Lola Cars founder Eric Broadley has passed away at the age of 88. Broadley was one of the early players the post-war British racing car industry, and after his Mk1 sports racer convinced him to give up his own driving career to focus on being a constructor, his Lola designs enjoyed success virtually from the company’s beginnings in 1958. The Lola nameplate quickly spread into Formula One, Can-Am, Indycars Formula 5000, sports cars and beyond as the company built cars for virtually every thoroughbred racing class in existence. Many are the noteworthy designers who learned some of their early lessons working at Broadley’s elbow, among them Patrick Head, John Barnard, Tony Southgate, Bob Marston, Ralph Bellamy, Mark Williams, Ben Bowlby and Julian Sole.

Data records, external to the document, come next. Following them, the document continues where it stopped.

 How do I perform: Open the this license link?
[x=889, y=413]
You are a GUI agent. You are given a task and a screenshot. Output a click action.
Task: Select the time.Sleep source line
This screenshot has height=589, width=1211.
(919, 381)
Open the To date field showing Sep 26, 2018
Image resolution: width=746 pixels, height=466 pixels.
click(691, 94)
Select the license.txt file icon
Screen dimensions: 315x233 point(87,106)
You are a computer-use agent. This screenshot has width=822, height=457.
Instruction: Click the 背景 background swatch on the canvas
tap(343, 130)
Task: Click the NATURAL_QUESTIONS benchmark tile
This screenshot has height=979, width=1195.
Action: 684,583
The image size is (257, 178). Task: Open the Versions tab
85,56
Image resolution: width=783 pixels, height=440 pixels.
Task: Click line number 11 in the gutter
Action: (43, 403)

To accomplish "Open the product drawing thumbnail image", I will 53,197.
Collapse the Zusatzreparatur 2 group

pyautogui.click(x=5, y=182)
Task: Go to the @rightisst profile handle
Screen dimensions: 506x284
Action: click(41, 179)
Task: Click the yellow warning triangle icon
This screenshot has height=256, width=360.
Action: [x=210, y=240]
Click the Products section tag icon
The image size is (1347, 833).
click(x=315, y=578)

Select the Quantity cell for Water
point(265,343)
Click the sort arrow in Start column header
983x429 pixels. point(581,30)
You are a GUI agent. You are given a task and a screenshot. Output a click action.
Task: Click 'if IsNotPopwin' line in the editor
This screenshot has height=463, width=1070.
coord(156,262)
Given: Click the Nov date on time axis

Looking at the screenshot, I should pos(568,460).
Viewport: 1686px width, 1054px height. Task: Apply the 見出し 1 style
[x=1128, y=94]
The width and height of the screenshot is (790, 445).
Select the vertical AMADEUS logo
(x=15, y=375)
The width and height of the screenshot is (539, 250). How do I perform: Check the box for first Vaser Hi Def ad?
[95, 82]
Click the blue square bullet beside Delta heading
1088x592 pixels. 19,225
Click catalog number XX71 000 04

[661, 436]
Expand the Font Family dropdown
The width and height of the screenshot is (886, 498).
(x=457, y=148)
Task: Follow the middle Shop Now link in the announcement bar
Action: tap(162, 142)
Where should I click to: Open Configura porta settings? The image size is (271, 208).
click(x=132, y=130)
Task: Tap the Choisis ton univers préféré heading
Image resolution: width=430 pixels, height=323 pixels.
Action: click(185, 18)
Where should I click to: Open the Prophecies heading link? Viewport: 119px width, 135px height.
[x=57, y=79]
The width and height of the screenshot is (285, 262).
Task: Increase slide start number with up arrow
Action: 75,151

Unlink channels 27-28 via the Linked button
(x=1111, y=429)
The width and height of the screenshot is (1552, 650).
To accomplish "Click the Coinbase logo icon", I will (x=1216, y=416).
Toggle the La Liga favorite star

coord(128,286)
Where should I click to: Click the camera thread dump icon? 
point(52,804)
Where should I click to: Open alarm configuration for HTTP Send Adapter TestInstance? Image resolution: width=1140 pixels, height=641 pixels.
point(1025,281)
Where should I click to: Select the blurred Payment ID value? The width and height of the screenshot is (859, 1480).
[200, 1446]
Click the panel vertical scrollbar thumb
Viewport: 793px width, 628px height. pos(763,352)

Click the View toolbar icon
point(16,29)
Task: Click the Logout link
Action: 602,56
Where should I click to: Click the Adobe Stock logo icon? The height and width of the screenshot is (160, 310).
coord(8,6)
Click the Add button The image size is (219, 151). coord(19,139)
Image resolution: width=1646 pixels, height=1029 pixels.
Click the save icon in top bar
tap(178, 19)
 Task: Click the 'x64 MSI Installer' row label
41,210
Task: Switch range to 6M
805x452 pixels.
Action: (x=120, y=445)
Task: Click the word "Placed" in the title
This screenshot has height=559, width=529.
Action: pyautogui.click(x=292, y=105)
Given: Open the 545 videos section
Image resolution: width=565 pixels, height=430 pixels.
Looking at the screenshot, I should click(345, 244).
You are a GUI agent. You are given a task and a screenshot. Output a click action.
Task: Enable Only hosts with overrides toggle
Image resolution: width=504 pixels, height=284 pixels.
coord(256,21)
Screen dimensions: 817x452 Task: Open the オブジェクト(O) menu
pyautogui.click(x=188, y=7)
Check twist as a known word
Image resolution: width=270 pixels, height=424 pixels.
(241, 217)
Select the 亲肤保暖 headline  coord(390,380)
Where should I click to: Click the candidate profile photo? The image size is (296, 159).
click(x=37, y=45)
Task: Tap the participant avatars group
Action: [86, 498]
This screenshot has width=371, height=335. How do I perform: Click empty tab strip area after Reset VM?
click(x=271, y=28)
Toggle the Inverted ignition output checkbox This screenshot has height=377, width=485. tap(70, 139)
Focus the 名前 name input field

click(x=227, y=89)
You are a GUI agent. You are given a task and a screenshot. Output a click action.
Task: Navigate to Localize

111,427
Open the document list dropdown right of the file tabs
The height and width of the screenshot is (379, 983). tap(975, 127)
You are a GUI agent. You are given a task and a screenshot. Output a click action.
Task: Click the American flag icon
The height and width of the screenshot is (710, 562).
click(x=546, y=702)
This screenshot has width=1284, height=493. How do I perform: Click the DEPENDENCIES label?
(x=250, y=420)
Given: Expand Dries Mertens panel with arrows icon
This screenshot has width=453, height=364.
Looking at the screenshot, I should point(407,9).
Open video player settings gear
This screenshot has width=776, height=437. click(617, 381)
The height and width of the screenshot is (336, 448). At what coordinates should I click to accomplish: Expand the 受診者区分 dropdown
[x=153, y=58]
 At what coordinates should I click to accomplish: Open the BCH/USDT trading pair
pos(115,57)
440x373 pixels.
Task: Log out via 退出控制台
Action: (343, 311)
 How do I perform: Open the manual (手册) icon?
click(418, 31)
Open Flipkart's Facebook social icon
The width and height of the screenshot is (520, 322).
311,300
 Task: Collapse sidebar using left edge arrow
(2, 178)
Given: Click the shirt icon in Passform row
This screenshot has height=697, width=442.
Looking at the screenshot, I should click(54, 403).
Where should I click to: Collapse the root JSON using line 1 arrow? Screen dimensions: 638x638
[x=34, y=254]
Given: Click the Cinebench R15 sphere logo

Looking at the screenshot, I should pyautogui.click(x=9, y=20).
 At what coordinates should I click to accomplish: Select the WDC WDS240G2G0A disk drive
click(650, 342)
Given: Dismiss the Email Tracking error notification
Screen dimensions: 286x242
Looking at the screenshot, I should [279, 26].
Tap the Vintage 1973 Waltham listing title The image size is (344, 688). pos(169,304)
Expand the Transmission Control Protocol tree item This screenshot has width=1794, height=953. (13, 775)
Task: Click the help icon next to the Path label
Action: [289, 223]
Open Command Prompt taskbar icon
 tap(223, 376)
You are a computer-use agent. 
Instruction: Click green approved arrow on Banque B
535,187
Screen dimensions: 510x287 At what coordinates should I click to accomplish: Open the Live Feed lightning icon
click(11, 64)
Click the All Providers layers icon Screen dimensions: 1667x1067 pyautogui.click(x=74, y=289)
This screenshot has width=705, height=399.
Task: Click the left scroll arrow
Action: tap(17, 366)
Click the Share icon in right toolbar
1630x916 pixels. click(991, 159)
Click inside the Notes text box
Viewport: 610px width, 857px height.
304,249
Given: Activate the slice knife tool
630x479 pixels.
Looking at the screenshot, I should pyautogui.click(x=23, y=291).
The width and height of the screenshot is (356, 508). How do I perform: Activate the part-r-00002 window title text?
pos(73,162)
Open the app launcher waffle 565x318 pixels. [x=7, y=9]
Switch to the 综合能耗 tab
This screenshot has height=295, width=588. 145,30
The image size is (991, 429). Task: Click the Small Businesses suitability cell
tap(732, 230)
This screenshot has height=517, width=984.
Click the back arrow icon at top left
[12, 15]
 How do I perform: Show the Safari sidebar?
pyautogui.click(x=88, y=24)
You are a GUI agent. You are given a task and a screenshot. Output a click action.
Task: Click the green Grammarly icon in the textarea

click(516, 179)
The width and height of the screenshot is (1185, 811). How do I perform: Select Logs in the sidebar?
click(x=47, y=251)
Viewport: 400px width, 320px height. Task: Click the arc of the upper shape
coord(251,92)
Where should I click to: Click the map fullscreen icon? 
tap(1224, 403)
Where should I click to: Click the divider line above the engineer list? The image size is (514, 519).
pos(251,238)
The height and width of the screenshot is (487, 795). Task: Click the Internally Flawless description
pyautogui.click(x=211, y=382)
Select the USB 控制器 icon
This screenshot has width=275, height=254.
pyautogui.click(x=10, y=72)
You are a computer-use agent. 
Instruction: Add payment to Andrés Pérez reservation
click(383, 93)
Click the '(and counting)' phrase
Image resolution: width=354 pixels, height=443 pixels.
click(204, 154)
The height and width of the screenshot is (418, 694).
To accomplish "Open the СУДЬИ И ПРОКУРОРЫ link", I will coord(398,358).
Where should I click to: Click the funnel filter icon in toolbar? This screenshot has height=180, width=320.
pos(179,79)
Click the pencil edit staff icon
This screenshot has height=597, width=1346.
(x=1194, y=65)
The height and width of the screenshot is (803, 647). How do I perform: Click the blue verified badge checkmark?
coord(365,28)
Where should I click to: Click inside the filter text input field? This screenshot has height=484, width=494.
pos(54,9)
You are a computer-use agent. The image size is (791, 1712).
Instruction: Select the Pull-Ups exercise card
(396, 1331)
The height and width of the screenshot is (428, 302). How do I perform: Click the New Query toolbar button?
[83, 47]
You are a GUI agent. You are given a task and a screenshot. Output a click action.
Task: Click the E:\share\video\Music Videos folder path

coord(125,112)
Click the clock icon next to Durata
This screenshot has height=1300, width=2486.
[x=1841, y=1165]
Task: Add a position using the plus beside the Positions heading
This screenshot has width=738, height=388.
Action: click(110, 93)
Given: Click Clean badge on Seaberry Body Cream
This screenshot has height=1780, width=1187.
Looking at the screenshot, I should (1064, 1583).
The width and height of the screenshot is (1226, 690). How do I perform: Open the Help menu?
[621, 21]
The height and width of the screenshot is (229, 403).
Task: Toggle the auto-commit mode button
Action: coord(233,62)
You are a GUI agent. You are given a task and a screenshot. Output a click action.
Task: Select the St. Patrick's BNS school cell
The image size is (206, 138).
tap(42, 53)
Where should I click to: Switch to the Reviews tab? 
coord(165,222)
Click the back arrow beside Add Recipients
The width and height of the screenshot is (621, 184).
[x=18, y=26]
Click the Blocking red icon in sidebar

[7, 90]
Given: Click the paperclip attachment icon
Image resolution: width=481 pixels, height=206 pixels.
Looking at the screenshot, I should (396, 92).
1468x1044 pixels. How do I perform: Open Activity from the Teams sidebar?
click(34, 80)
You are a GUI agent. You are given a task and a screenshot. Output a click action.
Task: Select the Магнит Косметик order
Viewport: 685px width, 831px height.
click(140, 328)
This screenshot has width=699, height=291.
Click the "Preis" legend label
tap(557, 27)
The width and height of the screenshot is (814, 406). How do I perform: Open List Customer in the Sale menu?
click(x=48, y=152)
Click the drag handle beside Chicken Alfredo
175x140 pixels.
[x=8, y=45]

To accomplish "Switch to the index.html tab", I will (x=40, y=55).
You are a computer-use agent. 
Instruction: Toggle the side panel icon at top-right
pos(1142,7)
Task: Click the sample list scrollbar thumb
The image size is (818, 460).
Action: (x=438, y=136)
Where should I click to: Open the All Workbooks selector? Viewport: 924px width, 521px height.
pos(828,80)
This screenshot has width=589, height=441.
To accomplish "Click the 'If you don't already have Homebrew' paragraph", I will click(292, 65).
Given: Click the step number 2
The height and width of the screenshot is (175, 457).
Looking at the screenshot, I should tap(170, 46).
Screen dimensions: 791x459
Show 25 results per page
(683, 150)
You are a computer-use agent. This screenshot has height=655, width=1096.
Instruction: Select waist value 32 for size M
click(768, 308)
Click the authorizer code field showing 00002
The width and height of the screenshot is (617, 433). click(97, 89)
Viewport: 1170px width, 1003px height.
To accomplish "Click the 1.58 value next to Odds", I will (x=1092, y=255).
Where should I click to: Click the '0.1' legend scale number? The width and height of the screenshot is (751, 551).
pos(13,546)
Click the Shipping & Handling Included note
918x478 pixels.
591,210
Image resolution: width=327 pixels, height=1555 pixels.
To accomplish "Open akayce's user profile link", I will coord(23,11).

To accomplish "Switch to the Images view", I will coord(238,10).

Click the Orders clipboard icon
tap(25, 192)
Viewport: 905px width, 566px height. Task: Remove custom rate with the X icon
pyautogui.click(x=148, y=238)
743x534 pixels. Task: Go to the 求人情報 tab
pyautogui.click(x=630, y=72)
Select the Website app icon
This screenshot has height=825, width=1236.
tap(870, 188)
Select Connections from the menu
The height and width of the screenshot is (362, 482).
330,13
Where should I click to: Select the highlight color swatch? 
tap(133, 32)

Although Lola’s only F1 win came in partnership with Honda when John Surtees won the 1967 Italian Grand Prix in the “Hondola,” Lolas did win three Indy 500s, with Graham Hill in 1966, Al Unser in 1978 — when Unser also became the only driver to win Indycar racing’s 500-mile “Triple Crown” — and Arie Luyendyk in 1990, and added nine U.S. Indycar National Championships. Broadley’s beautiful T70 sports car won the inaugural Can-Am championship in 1966, also in Surtees’ hands, with its coupe version emerging victorious from the 1969 24 Hours of Daytona and, lest we forget, his Mk6 GT served as the basis for Ford’s iconic GT40.
During the 1970s, Lola’s T332 series dominated Formula 5000 in the USA and elsewhere, and its “sports car”derivative subsequently claimed four consecutive single-seat Can-Am crowns. The T212 and T292 won the under-two-liter European Sportscar Championship in 1971 and 1973, respectively, and in Formula 3000 Lola drivers claimed nine championships in Europe and eight in Japan.
Approaching his 70th birthday, Broadley sold Lola Cars to Martin Birrane in 1997 and retired to his English countryside homestead. To his family and countless friends and associates in and out of the sport, Vintage Racecar extends its deepest sympathies.